Na verdade, a ‘liberdade de consciência’ passa também e necessariamente pela liberdade de produzir e saber sobre um conhecimento desenviesado, preciso e transparente (o chamado ‘direito de saber’). Para tanto, existem instituições, tanto no Brasil quanto fora dele, especialmente constituídas para produzir pesquisas de tradicional e conhecida idoneidade (ou neutralidade).
Será que vivemos em uma idade da treva ou da iluminação no que tange pesquisas e a busca pela 'verdade e a certeza'?
- Um determinado bordão refere que certos homens e mulheres utilizam estatísticas como os embriagados utilizam os postes de luz -- para apoiar-se neles -- e não para se valer da luz que eles produzem...

Um comentário:

Domrs disse...

Certamente o espaço não é o mais adequado para longas considerações, mas vamos a algumas:
1. A segurança pública sofre com a existência de "ólogos" demais e com gente com vivência prática de menos;

2. Apesar de termos um presidente praticamente analfabeto, não defendo a ignorância, nem condeno os estudiosos sobre o tema;

3. Nossa segurança acabou com a constituição de 88, que a propósito de garantir que o exército não meteria mais a colher no país (como se tanque respeitasse livro!) deu garantias ilimitadas a todos - inclusive aos marginais;

4. Existe uma filosofia falidade de sociólogos e ONGs que advogam a educação como solução para tudo e todos.
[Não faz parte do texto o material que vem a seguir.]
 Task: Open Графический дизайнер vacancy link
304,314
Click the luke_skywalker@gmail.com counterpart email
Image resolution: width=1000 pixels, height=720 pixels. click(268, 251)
Eu pergunto: que tipo de educação falta a um clérigo, embaixador ou médico que pratica a pedofilia? Ou aos crimes do chamado "colarinho branco"?

5. Criminalidade se combate com leis severas (para quem anda fora da lei) e com certeza de punição.

O resto é balela, conversa fiada que nunca vai dar em nada.

Um grande e fraternal abraço,
Ronaldo Renato de Souza - APF/Aposentado e um grande admirador seu.